### Enunciado 1:
Extraiga cada línea de las filas que contenga la palabra "Open".

Félix González-Torres nació en Cuba, pero se formó y produjo toda su obra inmerso en la historia del arte norteamericano. En su breve carrera, logró sintetizar y resignificar de un modo personal y contundente la herencia del arte experimental de los sesenta, convirtiéndose en uno de los artistas más influyentes de los noventa. La exposición curada por Sonia Becce en MALBA brinda al público local la posibilidad de apreciar su trabajo en toda su dimensión, dado que algunos de sus aspectos centrales, como el uso del espacio o el papel participativo del público, se pierden en el soporte mediatizado de la reproducción fotográfica.
La impecable selección de la muestra incluye todos los formatos importantes utilizados por el artista: las pilas de papeles, las acumulaciones de caramelos, las tiras colgantes de bombitas de luz, la fotografía como instalación mural o como rompecabezas, los frisos de palabras, los objetos pareados, las cortinas. El montaje destaca un rasgo esencial: lo primero que percibimos al entrar en las salas es la presencia del espacio en sí mismo, que se nos revela enorme y que sin esfuerzo podemos imaginar completamente vacío.

### Datos del ejercicio:
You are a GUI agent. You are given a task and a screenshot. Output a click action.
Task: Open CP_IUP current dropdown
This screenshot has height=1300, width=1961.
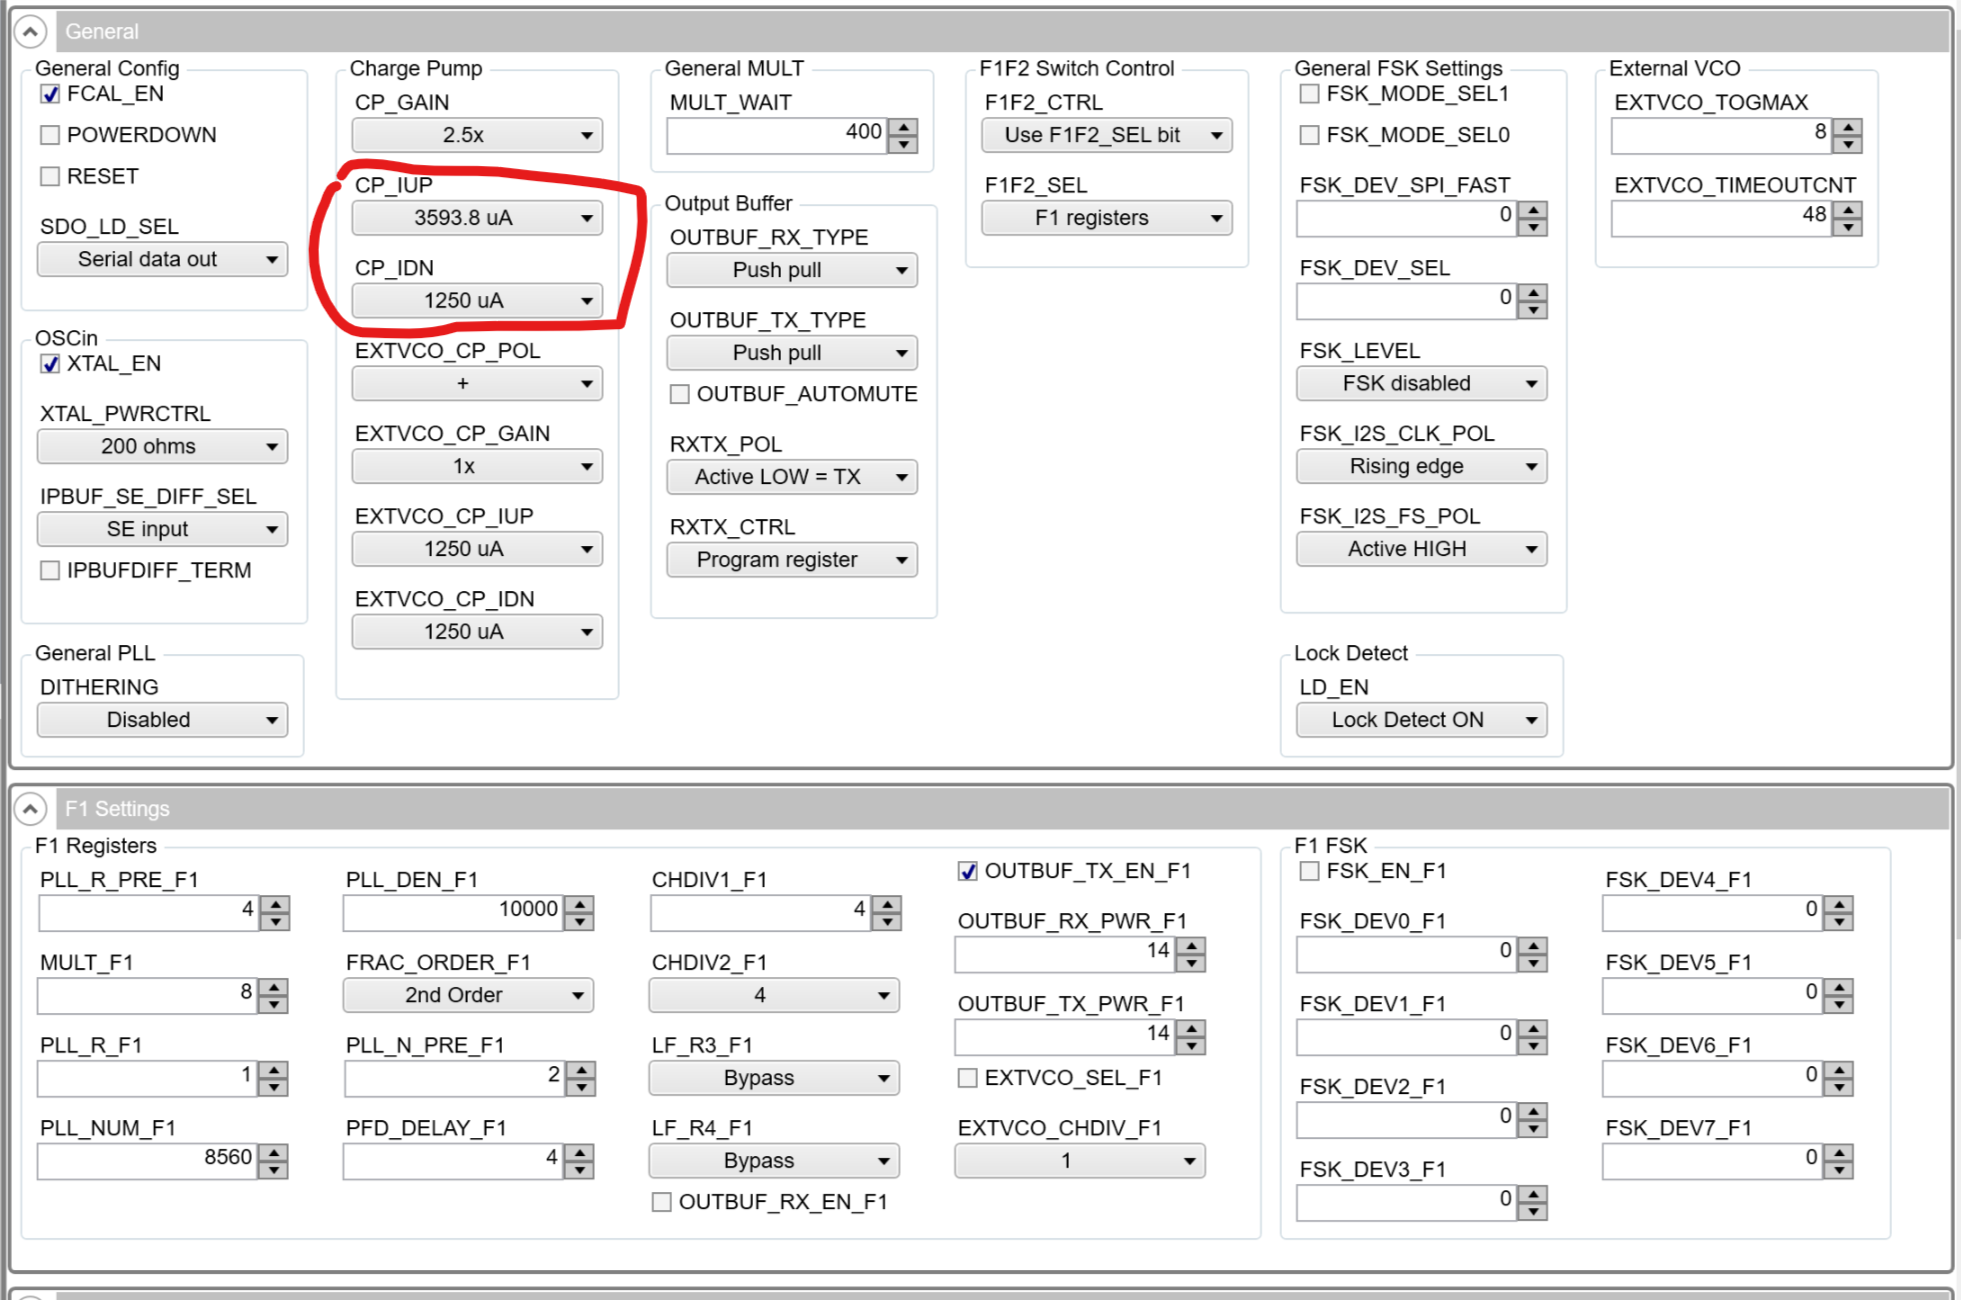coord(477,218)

==

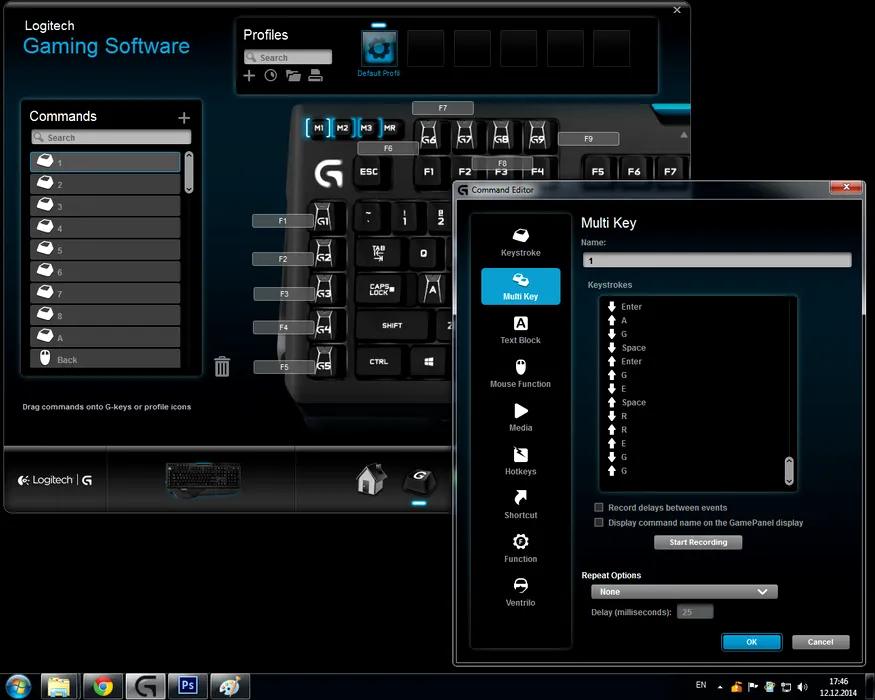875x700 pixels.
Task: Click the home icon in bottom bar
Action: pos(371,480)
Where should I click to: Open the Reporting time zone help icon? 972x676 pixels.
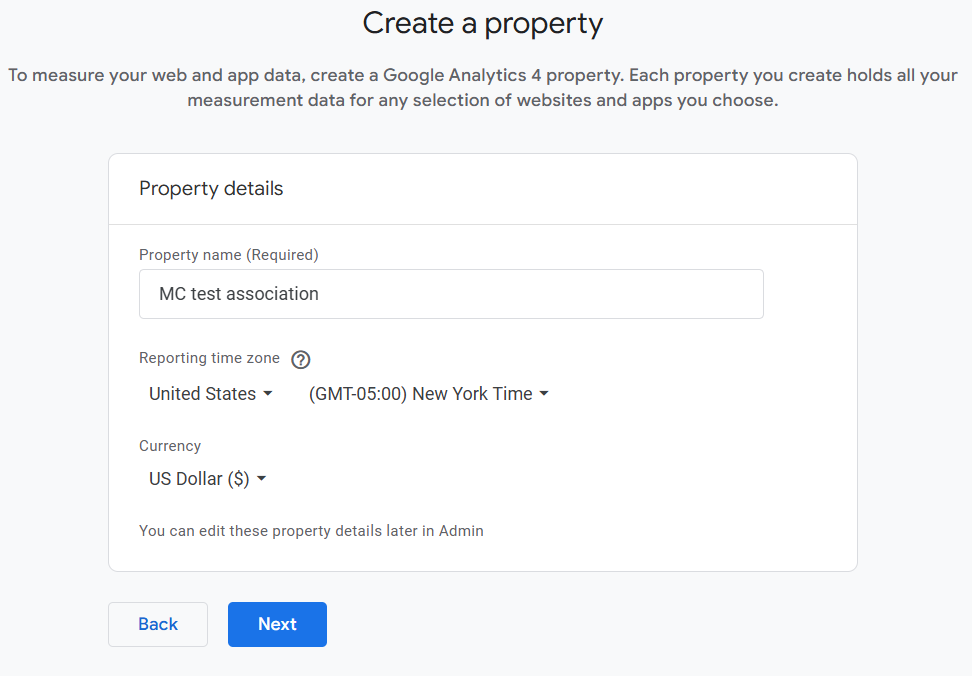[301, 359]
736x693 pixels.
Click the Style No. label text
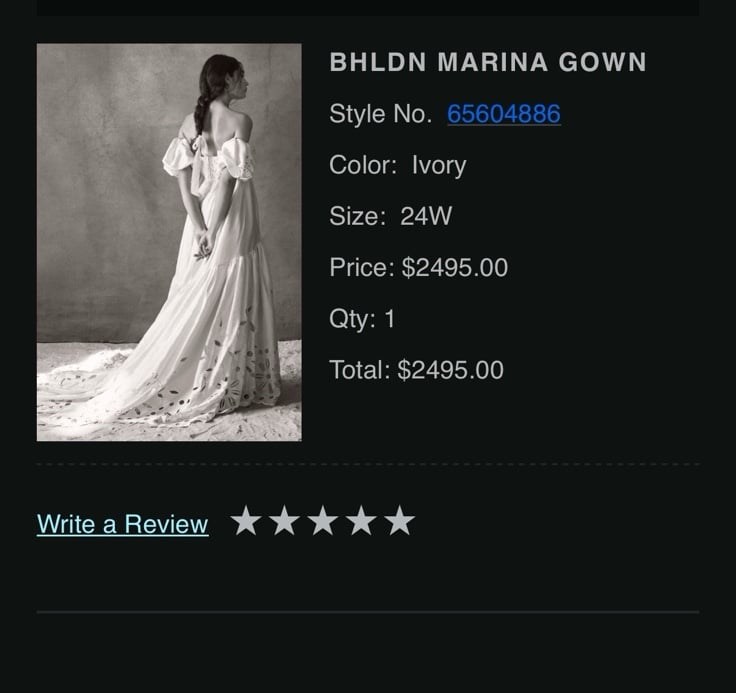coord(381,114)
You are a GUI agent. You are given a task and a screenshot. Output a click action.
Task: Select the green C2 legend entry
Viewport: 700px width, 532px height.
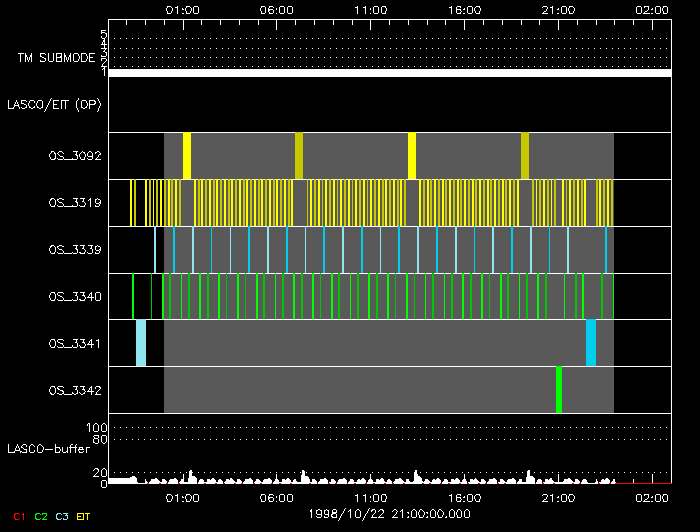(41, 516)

### Enunciado 2:
Transcriba íntegramente el texto sobre Félix González-Torres, sin modificar nada.

### Resultado 1:
Task: Open CP_IUP current dropdown
Where should I click to: Open the Reporting time zone help icon? 972x676 pixels.

### Resultado 2:
Félix González-Torres nació en Cuba, pero se formó y produjo toda su obra inmerso en la historia del arte norteamericano. En su breve carrera, logró sintetizar y resignificar de un modo personal y contundente la herencia del arte experimental de los sesenta, convirtiéndose en uno de los artistas más influyentes de los noventa. La exposición curada por Sonia Becce en MALBA brinda al público local la posibilidad de apreciar su trabajo en toda su dimensión, dado que algunos de sus aspectos centrales, como el uso del espacio o el papel participativo del público, se pierden en el soporte mediatizado de la reproducción fotográfica.
La impecable selección de la muestra incluye todos los formatos importantes utilizados por el artista: las pilas de papeles, las acumulaciones de caramelos, las tiras colgantes de bombitas de luz, la fotografía como instalación mural o como rompecabezas, los frisos de palabras, los objetos pareados, las cortinas. El montaje destaca un rasgo esencial: lo primero que percibimos al entrar en las salas es la presencia del espacio en sí mismo, que se nos revela enorme y que sin esfuerzo podemos imaginar completamente vacío.